In A star is born cantava, qui in Maestro addirittura dirige un’orchestra dal vivo… «Ero terrorizzato, mi sono preparato 6 anni per una scena di 6 minuti… Una sfida e un’emozione senza precedenti, cantare agli Oscar (ricordate il duetto da togliere il fiato con Lady Gaga?, ndr) è stato nulla al confronto! Quando mi sono presentato davanti alla London Symphony Orchestra truccato e vestito come Leonard Bernstein, credo che molti si siano chiesti se fossi sano di mente! (ride, ndr). Ma come attore sono sempre alla ricerca di stimoli, se una cosa è troppo facile non vale la pena di farla».
Come si è preparato? «Ho assistito a centinaia di suoi concerti tra New York, Los Angeles, Filadelfia, Berlino… Ho stretto amicizia con i migliori direttori d’orchestra di oggi: Jaap van Zweden, Michael Tilson Thomas, Gustavo Dudamel e Yannick Nézet-Séguin. Per A star is born avevo già preso lezioni di piano, ma interpretare Bernstein era una sfida piena di incognite. Sul podio era una figura imponente, con uno stile esuberante, spesso infrangeva le regole con i suoi gesti. Ho guardato ore e ore di filmati d’archivio per cercare di imparare a dirigere e, allo stesso tempo, sedurre il pubblico come faceva lui. Nézet-Séguin, poi, mi registrava ogni volta che prendevo la bacchetta in mano, spiegandomi gli errori, e nei momenti più difficili mi guidava da remoto attraverso un auricolare».
Come hanno reagito i figli di Lenny e Felicia? «Jamie, che ha scritto il libro Famous Father Girl: A Memoir of Growing Up Bernstein a cui si è ispirato il film, Nina e Alexander hanno apprezzato e appoggiato la mia scelta di raccontare la storia del matrimonio dei loro genitori, invece di fare un biopic incentrato solo sul padre. Hanno corso un rischio perché, quando mi hanno concesso i diritti per usare la musica di Bernstein, non c’era ancora la sceneggiatura. Mi hanno anche difeso dalle accuse di antisemitismo per aver indossato una protesi al naso: non c’entra nulla il fatto che Bernstein fosse ebreo, per assomigliargli il più possibile fisicamente stavo al trucco 5 ore ogni giorno, il naso finto serviva a rendere al meglio il personaggio».
Cosa vorrebbe restasse al pubblico di questa storia? «Lenny credeva che l’arte fosse amore.
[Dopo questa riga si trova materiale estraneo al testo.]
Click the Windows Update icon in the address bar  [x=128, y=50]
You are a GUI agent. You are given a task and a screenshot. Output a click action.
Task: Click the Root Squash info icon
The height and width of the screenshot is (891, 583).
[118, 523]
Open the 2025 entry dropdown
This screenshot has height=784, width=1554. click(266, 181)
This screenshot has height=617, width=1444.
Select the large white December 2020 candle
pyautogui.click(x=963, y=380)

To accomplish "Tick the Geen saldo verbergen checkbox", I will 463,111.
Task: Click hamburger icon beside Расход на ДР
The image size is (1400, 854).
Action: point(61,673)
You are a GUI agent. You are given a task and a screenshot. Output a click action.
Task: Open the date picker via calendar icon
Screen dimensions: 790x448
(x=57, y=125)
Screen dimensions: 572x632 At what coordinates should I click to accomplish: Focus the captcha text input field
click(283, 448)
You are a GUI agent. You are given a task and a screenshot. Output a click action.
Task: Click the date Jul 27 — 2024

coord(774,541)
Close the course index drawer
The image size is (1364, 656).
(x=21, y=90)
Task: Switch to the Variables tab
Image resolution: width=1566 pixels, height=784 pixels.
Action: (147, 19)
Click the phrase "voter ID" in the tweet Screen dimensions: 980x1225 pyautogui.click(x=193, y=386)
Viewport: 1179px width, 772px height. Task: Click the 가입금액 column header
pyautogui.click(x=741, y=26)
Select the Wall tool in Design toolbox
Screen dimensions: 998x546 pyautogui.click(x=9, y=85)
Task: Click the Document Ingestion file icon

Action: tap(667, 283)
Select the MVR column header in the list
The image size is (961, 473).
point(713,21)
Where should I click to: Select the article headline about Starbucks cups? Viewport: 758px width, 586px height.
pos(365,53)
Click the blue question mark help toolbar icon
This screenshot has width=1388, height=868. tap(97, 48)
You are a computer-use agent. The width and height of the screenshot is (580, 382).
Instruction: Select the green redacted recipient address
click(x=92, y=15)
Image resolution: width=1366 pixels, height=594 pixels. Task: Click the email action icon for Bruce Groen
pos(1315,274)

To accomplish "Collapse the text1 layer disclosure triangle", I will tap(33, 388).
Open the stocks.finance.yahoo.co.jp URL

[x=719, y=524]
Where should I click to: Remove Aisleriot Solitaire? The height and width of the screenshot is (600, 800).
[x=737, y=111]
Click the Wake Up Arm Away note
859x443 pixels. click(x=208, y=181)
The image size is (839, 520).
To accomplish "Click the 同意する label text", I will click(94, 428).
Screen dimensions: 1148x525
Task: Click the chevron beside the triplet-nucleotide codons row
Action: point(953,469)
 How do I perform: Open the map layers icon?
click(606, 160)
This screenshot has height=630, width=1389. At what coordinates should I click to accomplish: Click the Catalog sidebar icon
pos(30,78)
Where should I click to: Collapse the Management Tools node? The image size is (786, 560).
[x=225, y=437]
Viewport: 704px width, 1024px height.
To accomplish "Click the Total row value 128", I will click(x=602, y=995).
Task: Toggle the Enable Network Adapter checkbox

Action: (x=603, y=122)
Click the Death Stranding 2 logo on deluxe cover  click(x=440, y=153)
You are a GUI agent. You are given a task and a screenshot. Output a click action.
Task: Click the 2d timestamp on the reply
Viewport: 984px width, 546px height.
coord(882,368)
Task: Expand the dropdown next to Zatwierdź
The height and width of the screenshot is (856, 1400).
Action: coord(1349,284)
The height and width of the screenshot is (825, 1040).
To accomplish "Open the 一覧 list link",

Spero di aver fatto un film che sia all’altezza di questo suo ideale. Lui e Felicia erano persone straordinarie che hanno vissuto esperienze straordinarie. Ma quello che avevano di più importante era il loro legame. La mia speranza è che, nonostante Bernstein sia una figura iconica, lo spettatore guardi a lui per imparare qualcosa su se stesso. E capire cosa significhi davvero amare».